My sweet husband Carlos made us the loveliest beet juice today mixed with carrot juice, ginger juice, and a touch of lime. YUM! Since I’ll be having the baby any day/week/time now, we’re upping my iron content big time.
(It’s quite common from pregnant women to develop anemia in the final stages of pregnancy, but this is an important thing to be careful of in general. Women, thanks to menstruation, lose some of their iron each month and need to be sure to take in a good amount to counteract that!)
SO, beets being rich in iron, he whipped up some juice today. Beet leaves, in particular, are even HIGHER in iron than the root, so we saved those for a green smoothie to really up it a notch! Here are some tips I thought you may enjoy…
Be careful not to stain
Beets are so vibrant — but be careful not to color yourself or your counters the color of the beets.
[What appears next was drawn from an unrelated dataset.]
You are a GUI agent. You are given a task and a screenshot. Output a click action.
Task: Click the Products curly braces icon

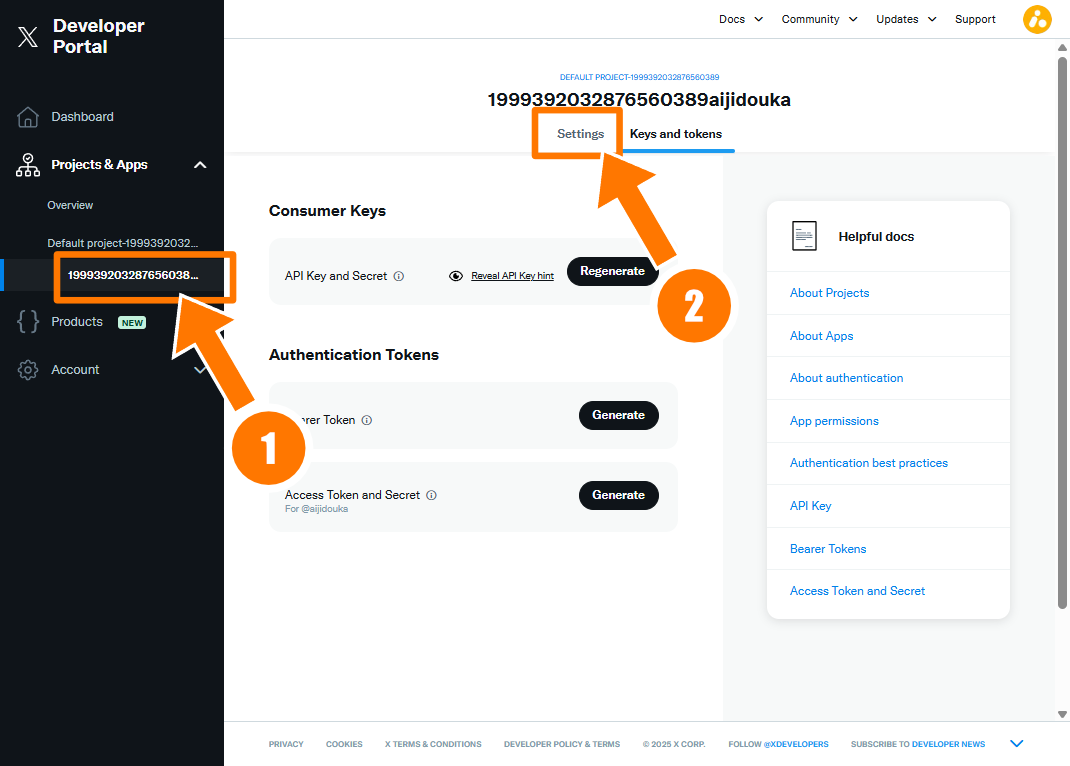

There is a reason beets are often used for food coloring! Wash anything immediately that comes into contact with beets.
How to use the leaves and spines
The leaves at the top of beets are wonderful to toss into a green smoothie (which will often turn red like a strawberry smoothie when beets are added). The spine on the leaves can be juiced and produces quite a lot of juice.
Remove the skin for a sweeter taste
When juicing beets or using them in any recipe, it is really important to remove the peel. That final layer is quite bitter, but everything inside is sweet and tasty. This will make a huge difference in taste!
Some other juice recipes
A wonderful sweet juice: 1 large beet, the spines from that beet’s leaves, 3-4 large carrots, 2 apples, and about a teaspoon of lemon juice added. A savory juice: 1 large beet, the spines from that beet’s leaves, half of a yellow onion, 3-4 large carrots, and about 1/4 of a head of red cabbage (cut into large chunks to juice in a centrifugal juicer), and about 1 tablespoon of lemon or lime juice added.